■ **Source extract**

= Meditations on Rilke =

Song cycle by Michael Tilson Thomas

Meditations on Rilke is a song cycle for mezzo-soprano, bass-baritone, and orchestra written in 2019 by the American composer and conductor Michael Tilson Thomas and set to the poetry of Rainer Maria Rilke. Its world premiere was given by the mezzo-soprano Sasha Cooke, the bass-baritone Ryan McKinny, and San Francisco Symphony conducted by Thomas at the Louise M. Davies Symphony Hall in San Francisco on January 9, 2020.

==Composition==

===Background===
While composing Meditations on Rilke, Thomas was inspired by a story about his father, who took a job playing piano for hire in a bar just outside of Oatman, Arizona, in the 1920s. He would perform not only popular tunes of the era, but often the music of such composers as Franz Schubert, Gustav Mahler, and Alban Berg. In the score program note, Thomas wrote, "My dad, who could play any Gershwin, Berlin, swing, rhumba, whatever number, asked for the job. 'Just so long as you can play our music,' said the guy behind the counter." The music thus contains stylistic references to Schubert, Mahler, and Berg in additional other popular music styles that have informed the taste of Thomas and his forefathers. The composer continued, "For my father, my grandfather, and even my great-grandfather music was a kind of lifelong journal, or confessional companion, into which new entries were always being added. It is much the same for me. In composing these Meditations on Rilke, whose poems are so varied in mood and character, my own lifelong 'musical journal' was a lens through which to view and express this poetry."

■ **Required task A**
Extract the passage of the Meditations on Rilke article that begins at "Song cycle by" and stops after "January 9, 2020.", copying it word for word.
■ **Required task B**
Please continue the Meditations on Rilke article, picking up after its last sentence.

[Raw records]

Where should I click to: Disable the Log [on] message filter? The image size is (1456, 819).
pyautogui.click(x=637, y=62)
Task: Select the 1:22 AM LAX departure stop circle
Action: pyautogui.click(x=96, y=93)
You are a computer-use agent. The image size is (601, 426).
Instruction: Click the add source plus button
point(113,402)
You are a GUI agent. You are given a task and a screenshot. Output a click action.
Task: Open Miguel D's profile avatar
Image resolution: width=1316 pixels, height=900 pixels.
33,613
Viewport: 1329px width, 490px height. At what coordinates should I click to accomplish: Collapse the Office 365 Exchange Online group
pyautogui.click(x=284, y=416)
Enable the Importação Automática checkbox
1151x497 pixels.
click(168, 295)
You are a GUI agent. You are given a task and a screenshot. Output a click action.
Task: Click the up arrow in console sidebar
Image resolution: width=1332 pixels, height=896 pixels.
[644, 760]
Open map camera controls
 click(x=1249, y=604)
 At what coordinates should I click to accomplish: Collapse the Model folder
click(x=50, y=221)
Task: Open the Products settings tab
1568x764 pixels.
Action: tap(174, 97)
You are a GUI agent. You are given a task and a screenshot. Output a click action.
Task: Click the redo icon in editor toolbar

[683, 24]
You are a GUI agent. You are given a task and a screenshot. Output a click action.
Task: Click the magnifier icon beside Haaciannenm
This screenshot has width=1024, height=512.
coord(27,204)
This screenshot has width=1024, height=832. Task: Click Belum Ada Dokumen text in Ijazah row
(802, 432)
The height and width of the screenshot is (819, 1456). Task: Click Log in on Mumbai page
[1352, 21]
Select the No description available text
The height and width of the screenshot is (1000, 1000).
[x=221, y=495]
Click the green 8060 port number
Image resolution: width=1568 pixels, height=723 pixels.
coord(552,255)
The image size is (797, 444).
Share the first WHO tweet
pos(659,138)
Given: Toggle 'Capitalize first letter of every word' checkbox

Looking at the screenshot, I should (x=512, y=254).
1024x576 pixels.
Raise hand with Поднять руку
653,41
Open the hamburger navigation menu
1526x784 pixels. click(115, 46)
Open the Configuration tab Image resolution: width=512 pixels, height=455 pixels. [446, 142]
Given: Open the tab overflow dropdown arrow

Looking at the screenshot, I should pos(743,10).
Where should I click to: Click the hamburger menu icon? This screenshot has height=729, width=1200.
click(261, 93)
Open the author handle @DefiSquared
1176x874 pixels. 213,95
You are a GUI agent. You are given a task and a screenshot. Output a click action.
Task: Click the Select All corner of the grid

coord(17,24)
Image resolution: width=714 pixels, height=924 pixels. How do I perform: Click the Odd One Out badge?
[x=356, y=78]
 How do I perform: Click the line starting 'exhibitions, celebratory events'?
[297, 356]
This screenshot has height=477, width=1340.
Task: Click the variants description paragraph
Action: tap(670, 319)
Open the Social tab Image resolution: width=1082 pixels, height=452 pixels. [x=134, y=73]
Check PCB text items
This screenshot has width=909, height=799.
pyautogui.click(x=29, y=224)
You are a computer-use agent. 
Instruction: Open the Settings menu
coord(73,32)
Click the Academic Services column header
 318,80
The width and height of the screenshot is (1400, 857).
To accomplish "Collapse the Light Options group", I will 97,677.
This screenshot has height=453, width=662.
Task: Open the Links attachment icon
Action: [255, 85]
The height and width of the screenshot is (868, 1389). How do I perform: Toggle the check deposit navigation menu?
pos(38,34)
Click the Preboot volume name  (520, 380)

■ **Task answer A**
Song cycle by Michael Tilson Thomas

Meditations on Rilke is a song cycle for mezzo-soprano, bass-baritone, and orchestra written in 2019 by the American composer and conductor Michael Tilson Thomas and set to the poetry of Rainer Maria Rilke. Its world premiere was given by the mezzo-soprano Sasha Cooke, the bass-baritone Ryan McKinny, and San Francisco Symphony conducted by Thomas at the Louise M. Davies Symphony Hall in San Francisco on January 9, 2020.

■ **Task answer B**
===Structure===
Meditations on Rilke has a duration of roughly 40 minutes and is cast in six movements set to a different poem by Rilke:

===Instrumentation===
The work is scored for mezzo-soprano, bass-baritone, and an orchestra consisting of two flutes (2nd doubling piccolo), two oboes (2nd doubling Cor anglais), clarinet, E-flat clarinet, bass clarinet, two bassoons (2nd doubling contrabassoon), two horns, two trumpets, two trombones, timpani, percussion, piano, celesta, harp, and strings.

==Reception==
Reviewing the world premiere, Joshua Kosman of the San Francisco Chronicle particularly praised the fourth and sixth movement, despite noting that the Berg influence of the first and last songs "struggled to make an effect." He wrote, "The populist frankness that results in some of the songs can at times sit uneasily with Rilke's fragrant, distinctively German prosody. [...] But when Thomas puts his own distinctive spin on the material, the results are invigorating." He added that "there are other treasures scattered throughout the cycle — the crystalline text-setting of the second song, or the inventive orchestral textures that adorn most of the songs as preludes and postludes."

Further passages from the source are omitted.